Below is some material. Set down, with every character unchanged, everything from the line containing "You are a computer-use agent. 2213x750" down to the end of the material, including both of those ends.

....................

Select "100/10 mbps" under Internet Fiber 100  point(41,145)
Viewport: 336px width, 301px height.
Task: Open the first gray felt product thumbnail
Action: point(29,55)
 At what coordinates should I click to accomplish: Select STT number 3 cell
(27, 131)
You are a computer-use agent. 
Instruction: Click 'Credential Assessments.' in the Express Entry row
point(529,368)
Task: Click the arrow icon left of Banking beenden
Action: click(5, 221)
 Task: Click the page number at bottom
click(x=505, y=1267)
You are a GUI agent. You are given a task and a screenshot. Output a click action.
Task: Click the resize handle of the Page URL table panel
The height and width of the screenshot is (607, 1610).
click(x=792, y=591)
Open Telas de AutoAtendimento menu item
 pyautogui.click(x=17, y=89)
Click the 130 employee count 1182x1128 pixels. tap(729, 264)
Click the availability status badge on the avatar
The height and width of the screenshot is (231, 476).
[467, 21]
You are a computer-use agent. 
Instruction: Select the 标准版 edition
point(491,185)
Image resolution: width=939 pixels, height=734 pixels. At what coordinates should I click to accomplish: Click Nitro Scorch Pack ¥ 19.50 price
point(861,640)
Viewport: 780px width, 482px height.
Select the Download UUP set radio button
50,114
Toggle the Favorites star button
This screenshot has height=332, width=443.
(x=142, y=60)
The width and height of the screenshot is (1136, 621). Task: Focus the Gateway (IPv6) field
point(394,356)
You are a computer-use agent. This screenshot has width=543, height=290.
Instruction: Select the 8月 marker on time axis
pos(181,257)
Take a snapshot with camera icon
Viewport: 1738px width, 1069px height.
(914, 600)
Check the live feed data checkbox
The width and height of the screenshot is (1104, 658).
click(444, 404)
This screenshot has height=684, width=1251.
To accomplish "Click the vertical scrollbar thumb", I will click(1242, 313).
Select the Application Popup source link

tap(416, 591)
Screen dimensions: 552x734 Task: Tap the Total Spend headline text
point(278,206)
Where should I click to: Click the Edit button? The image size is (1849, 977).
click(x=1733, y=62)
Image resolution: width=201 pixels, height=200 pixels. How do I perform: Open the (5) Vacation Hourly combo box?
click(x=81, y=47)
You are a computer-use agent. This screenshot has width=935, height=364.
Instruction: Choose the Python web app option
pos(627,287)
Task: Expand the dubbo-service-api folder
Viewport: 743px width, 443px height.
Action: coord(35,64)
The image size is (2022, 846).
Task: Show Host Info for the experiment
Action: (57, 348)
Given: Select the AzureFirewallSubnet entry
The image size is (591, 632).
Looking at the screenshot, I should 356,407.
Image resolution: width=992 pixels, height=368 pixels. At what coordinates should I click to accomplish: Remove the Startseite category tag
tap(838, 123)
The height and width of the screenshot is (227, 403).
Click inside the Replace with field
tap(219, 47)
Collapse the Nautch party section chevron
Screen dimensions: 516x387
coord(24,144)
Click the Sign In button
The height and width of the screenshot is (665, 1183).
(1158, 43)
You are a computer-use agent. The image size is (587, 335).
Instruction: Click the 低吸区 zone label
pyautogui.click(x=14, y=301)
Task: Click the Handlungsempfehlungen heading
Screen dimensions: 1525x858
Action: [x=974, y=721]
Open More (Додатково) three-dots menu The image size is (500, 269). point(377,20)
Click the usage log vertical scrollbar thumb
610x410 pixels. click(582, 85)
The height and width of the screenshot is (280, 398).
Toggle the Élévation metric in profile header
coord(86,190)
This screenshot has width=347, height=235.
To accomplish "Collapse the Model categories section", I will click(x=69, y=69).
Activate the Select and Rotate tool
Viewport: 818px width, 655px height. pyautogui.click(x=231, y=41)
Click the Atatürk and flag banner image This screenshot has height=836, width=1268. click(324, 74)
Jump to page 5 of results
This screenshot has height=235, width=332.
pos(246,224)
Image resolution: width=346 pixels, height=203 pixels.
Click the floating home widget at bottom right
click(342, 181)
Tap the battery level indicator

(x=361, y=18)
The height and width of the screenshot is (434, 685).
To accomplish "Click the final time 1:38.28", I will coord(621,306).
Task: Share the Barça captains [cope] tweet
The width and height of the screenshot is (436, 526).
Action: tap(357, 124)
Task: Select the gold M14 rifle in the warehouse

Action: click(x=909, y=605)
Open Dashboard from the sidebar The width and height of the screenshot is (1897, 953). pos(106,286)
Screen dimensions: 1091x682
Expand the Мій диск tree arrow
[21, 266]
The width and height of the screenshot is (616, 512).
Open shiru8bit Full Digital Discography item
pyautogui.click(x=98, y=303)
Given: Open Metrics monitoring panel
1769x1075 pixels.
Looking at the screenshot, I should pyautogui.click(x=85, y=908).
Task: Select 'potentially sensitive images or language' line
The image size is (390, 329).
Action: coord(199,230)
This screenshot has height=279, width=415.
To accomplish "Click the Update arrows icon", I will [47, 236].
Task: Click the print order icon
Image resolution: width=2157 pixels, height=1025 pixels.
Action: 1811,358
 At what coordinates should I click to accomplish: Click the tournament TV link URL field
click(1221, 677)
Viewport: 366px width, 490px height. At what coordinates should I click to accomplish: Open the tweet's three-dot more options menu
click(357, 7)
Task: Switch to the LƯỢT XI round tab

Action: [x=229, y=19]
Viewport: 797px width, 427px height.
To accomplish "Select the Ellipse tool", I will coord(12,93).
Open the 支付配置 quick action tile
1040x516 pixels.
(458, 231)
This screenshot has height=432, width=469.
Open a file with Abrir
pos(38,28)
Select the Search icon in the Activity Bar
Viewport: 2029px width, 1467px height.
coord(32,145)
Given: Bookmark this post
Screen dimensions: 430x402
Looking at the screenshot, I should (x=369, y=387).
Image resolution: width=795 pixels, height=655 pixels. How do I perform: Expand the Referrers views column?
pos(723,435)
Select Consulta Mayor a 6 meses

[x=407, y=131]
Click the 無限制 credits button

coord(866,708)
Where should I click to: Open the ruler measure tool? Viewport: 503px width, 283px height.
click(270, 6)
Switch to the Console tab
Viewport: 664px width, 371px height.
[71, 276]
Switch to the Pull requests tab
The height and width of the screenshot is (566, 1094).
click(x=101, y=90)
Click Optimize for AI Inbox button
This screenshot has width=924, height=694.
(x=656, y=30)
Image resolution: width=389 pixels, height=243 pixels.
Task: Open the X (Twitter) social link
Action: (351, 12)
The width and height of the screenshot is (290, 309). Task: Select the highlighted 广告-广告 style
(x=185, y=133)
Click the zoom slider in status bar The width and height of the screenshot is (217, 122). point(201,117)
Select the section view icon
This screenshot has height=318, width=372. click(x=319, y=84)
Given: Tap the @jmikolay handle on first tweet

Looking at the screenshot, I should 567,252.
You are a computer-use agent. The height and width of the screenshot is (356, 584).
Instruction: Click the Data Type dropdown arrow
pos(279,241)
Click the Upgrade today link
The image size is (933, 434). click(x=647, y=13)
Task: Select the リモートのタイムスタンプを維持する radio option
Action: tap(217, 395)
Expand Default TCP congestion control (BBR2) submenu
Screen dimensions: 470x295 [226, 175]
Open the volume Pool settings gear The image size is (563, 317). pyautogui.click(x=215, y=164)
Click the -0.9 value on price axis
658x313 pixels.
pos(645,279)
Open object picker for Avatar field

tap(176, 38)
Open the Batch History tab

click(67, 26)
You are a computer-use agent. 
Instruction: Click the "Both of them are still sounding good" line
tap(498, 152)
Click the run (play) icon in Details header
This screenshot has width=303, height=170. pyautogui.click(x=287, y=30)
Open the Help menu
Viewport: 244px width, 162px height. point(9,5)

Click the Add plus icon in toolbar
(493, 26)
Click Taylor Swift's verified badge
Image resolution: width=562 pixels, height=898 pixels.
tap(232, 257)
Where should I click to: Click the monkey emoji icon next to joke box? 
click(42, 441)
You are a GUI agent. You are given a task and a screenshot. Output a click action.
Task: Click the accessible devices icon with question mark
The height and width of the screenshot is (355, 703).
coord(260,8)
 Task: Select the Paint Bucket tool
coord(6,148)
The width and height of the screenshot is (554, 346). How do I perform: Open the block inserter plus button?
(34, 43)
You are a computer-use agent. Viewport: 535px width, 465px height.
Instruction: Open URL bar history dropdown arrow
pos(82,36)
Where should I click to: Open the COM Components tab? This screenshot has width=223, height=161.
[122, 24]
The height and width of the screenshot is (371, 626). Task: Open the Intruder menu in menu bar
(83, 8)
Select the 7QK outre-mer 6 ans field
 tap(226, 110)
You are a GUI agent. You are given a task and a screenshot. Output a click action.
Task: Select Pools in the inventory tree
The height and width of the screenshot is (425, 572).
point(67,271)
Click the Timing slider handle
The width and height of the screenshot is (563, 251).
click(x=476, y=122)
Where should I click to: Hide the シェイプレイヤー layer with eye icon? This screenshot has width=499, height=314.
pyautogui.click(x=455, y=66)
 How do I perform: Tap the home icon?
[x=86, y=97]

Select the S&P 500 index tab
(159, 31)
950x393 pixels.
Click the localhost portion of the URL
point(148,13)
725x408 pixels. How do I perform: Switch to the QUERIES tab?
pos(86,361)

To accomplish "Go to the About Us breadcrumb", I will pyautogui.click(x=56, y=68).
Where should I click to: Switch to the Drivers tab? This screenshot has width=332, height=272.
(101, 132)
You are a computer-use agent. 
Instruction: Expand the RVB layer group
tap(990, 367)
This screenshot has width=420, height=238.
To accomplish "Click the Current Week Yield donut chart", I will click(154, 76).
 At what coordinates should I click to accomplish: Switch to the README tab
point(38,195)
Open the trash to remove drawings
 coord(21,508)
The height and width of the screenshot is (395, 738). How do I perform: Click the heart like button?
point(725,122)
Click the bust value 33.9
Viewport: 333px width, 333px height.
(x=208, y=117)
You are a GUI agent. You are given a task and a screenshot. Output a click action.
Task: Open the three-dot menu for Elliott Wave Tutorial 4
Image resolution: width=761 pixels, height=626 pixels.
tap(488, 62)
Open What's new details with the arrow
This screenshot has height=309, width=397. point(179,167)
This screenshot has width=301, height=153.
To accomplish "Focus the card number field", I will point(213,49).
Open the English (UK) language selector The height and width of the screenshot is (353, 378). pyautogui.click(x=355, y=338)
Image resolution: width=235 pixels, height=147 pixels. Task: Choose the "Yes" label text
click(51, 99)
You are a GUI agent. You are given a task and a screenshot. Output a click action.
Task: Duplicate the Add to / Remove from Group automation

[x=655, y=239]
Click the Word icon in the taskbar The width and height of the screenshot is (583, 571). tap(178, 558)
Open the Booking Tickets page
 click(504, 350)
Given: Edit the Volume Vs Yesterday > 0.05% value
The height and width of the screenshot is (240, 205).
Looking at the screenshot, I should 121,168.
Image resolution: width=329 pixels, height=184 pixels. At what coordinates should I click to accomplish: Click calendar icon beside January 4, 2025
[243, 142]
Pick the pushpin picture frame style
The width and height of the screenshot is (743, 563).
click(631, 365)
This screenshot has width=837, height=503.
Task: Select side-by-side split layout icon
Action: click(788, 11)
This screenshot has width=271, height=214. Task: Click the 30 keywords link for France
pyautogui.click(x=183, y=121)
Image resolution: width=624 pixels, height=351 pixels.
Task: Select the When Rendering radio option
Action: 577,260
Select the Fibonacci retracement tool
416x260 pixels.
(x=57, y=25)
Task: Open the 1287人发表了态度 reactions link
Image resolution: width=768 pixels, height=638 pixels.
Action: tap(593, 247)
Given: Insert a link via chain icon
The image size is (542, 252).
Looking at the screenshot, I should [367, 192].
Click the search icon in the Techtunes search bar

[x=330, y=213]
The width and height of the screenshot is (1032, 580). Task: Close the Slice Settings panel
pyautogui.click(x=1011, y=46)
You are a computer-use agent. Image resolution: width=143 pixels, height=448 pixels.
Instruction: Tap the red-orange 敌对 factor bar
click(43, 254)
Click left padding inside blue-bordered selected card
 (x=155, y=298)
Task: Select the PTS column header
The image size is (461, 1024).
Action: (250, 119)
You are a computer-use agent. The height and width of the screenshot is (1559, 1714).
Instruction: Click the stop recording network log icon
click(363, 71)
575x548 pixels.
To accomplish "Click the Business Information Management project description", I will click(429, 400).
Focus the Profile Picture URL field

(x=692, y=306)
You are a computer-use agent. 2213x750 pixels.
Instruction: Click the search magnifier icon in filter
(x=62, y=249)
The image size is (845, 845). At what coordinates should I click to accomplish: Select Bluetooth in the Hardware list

....................

**Output of the task**
You are a computer-use agent. 2213x750 pixels.
Instruction: Click the search magnifier icon in filter
(x=62, y=249)
The image size is (845, 845). At what coordinates should I click to accomplish: Select Bluetooth in the Hardware list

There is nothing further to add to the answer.